=== DIRECTIONS ===
The complete data, repeated exactly, should form your response.

=== PROVIDED DATA ===

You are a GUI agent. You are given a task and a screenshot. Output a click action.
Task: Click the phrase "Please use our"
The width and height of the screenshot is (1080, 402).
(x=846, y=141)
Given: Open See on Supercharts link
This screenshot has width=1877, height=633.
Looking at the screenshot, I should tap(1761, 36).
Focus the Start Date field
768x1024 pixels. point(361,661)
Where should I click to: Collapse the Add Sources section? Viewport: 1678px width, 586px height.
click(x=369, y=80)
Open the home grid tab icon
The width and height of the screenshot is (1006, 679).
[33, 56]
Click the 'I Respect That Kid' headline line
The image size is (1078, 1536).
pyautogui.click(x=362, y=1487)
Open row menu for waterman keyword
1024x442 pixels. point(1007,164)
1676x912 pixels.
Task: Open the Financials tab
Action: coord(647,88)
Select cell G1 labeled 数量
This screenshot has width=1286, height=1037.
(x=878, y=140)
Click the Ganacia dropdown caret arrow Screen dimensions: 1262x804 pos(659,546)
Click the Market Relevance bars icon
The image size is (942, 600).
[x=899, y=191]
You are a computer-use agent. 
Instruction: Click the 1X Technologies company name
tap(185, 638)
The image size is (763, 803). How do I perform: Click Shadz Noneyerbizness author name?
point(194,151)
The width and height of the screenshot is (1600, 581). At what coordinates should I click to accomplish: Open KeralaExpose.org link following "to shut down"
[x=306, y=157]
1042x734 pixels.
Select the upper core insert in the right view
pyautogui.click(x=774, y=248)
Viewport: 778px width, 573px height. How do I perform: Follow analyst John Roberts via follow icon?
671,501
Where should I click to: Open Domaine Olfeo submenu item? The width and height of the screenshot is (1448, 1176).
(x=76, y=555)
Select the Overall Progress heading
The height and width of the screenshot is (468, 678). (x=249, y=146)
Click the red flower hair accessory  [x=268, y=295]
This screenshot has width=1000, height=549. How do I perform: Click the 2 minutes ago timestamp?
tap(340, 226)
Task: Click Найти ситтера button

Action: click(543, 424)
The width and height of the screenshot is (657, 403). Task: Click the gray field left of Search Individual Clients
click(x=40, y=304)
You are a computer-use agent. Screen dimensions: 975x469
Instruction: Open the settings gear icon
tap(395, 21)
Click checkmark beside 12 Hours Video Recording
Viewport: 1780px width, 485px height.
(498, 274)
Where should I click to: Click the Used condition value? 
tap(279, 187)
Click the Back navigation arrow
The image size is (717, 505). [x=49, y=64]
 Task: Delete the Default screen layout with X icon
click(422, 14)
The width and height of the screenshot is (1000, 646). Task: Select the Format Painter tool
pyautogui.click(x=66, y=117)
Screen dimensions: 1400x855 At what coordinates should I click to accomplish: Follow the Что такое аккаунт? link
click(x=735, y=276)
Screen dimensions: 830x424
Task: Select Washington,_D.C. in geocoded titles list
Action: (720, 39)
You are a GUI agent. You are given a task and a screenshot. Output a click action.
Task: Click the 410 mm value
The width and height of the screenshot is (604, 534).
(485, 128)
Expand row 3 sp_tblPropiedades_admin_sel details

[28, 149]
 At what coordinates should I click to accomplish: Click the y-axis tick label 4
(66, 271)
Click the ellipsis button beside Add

=== WRITTEN RESPONSE ===
You are a GUI agent. You are given a task and a screenshot. Output a click action.
Task: Click the phrase "Please use our"
The width and height of the screenshot is (1080, 402).
(x=846, y=141)
Given: Open See on Supercharts link
This screenshot has width=1877, height=633.
Looking at the screenshot, I should tap(1761, 36).
Focus the Start Date field
768x1024 pixels. point(361,661)
Where should I click to: Collapse the Add Sources section? Viewport: 1678px width, 586px height.
click(x=369, y=80)
Open the home grid tab icon
The width and height of the screenshot is (1006, 679).
[33, 56]
Click the 'I Respect That Kid' headline line
The image size is (1078, 1536).
pyautogui.click(x=362, y=1487)
Open row menu for waterman keyword
1024x442 pixels. point(1007,164)
1676x912 pixels.
Task: Open the Financials tab
Action: coord(647,88)
Select cell G1 labeled 数量
This screenshot has width=1286, height=1037.
(x=878, y=140)
Click the Ganacia dropdown caret arrow Screen dimensions: 1262x804 pos(659,546)
Click the Market Relevance bars icon
The image size is (942, 600).
[x=899, y=191]
You are a computer-use agent. 
Instruction: Click the 1X Technologies company name
tap(185, 638)
The image size is (763, 803). How do I perform: Click Shadz Noneyerbizness author name?
point(194,151)
The width and height of the screenshot is (1600, 581). At what coordinates should I click to accomplish: Open KeralaExpose.org link following "to shut down"
[x=306, y=157]
1042x734 pixels.
Select the upper core insert in the right view
pyautogui.click(x=774, y=248)
Viewport: 778px width, 573px height. How do I perform: Follow analyst John Roberts via follow icon?
671,501
Where should I click to: Open Domaine Olfeo submenu item? The width and height of the screenshot is (1448, 1176).
(x=76, y=555)
Select the Overall Progress heading
The height and width of the screenshot is (468, 678). (x=249, y=146)
Click the red flower hair accessory  [x=268, y=295]
This screenshot has width=1000, height=549. How do I perform: Click the 2 minutes ago timestamp?
tap(340, 226)
Task: Click Найти ситтера button

Action: click(543, 424)
The width and height of the screenshot is (657, 403). Task: Click the gray field left of Search Individual Clients
click(x=40, y=304)
You are a computer-use agent. Screen dimensions: 975x469
Instruction: Open the settings gear icon
tap(395, 21)
Click checkmark beside 12 Hours Video Recording
Viewport: 1780px width, 485px height.
(498, 274)
Where should I click to: Click the Used condition value? 
tap(279, 187)
Click the Back navigation arrow
The image size is (717, 505). [x=49, y=64]
 Task: Delete the Default screen layout with X icon
click(422, 14)
The width and height of the screenshot is (1000, 646). Task: Select the Format Painter tool
pyautogui.click(x=66, y=117)
Screen dimensions: 1400x855 At what coordinates should I click to accomplish: Follow the Что такое аккаунт? link
click(x=735, y=276)
Screen dimensions: 830x424
Task: Select Washington,_D.C. in geocoded titles list
Action: (720, 39)
You are a GUI agent. You are given a task and a screenshot. Output a click action.
Task: Click the 410 mm value
The width and height of the screenshot is (604, 534).
(485, 128)
Expand row 3 sp_tblPropiedades_admin_sel details

[28, 149]
 At what coordinates should I click to accomplish: Click the y-axis tick label 4
(66, 271)
Click the ellipsis button beside Add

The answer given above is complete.